▸ TASK
In exact form, set down only those lines of the material that run from its first line to the line with "4 Hari Bersih- Bersih", inclusive.

▸ SUPPLIED DATA
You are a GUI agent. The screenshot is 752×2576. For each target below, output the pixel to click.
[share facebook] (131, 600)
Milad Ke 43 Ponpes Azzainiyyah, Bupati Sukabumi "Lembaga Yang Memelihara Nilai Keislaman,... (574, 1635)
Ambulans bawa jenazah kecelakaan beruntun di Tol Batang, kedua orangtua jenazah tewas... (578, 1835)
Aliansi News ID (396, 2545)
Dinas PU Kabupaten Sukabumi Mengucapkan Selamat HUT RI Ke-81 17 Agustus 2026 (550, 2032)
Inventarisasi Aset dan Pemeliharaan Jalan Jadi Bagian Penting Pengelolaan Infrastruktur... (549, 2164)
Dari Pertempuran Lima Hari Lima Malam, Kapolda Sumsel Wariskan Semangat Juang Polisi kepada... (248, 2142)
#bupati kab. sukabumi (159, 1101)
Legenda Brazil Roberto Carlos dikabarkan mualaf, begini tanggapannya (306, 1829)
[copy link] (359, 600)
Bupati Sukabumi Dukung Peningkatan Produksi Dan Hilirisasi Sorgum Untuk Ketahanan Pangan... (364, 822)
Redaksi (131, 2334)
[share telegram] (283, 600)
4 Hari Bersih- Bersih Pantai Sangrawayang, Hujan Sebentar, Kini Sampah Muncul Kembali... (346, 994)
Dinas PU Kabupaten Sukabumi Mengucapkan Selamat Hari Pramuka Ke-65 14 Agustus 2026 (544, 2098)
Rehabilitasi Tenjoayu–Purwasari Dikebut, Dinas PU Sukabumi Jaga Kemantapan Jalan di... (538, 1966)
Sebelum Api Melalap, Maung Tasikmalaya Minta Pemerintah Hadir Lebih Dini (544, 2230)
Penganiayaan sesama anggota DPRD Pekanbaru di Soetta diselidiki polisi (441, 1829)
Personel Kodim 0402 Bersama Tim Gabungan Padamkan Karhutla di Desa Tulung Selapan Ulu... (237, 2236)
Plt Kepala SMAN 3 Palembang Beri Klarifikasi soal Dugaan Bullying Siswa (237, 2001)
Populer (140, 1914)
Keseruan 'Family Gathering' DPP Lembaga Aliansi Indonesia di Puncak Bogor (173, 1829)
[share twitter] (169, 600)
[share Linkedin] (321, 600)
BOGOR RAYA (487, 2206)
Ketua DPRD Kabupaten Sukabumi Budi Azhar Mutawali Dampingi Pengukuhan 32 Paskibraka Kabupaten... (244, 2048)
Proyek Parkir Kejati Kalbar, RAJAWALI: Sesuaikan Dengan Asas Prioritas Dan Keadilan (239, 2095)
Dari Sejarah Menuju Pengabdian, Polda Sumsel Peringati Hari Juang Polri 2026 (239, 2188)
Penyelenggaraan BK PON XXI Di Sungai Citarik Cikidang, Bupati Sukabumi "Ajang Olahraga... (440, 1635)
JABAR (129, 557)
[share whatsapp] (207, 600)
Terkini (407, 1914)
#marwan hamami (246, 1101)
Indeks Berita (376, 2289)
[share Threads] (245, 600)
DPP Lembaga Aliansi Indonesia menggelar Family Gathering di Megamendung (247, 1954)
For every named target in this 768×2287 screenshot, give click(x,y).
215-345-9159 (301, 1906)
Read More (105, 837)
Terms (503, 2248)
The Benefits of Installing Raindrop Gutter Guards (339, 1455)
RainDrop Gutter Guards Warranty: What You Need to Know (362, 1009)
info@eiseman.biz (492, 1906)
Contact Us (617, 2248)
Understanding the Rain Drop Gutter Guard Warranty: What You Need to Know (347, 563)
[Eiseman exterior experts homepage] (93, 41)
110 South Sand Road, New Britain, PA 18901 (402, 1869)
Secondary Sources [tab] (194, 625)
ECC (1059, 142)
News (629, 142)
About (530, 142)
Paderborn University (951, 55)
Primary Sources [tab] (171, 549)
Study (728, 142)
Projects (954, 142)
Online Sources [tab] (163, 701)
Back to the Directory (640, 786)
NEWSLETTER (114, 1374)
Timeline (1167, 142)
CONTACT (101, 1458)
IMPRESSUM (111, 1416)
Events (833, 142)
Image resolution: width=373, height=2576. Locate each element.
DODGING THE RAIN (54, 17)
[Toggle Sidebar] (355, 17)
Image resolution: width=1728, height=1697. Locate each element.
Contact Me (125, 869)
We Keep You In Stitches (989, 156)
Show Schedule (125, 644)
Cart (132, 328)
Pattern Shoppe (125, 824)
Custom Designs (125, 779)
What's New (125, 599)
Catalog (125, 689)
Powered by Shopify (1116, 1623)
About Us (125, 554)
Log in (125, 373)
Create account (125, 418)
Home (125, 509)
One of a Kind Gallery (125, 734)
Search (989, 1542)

▸ YOUR RESPONSE
You are a GUI agent. The screenshot is 752×2576. For each target below, output the pixel to click.
[share facebook] (131, 600)
Milad Ke 43 Ponpes Azzainiyyah, Bupati Sukabumi "Lembaga Yang Memelihara Nilai Keislaman,... (574, 1635)
Ambulans bawa jenazah kecelakaan beruntun di Tol Batang, kedua orangtua jenazah tewas... (578, 1835)
Aliansi News ID (396, 2545)
Dinas PU Kabupaten Sukabumi Mengucapkan Selamat HUT RI Ke-81 17 Agustus 2026 (550, 2032)
Inventarisasi Aset dan Pemeliharaan Jalan Jadi Bagian Penting Pengelolaan Infrastruktur... (549, 2164)
Dari Pertempuran Lima Hari Lima Malam, Kapolda Sumsel Wariskan Semangat Juang Polisi kepada... (248, 2142)
#bupati kab. sukabumi (159, 1101)
Legenda Brazil Roberto Carlos dikabarkan mualaf, begini tanggapannya (306, 1829)
[copy link] (359, 600)
Bupati Sukabumi Dukung Peningkatan Produksi Dan Hilirisasi Sorgum Untuk Ketahanan Pangan... (364, 822)
Redaksi (131, 2334)
[share telegram] (283, 600)
4 Hari Bersih- Bersih Pantai Sangrawayang, Hujan Sebentar, Kini Sampah Muncul Kembali... (346, 994)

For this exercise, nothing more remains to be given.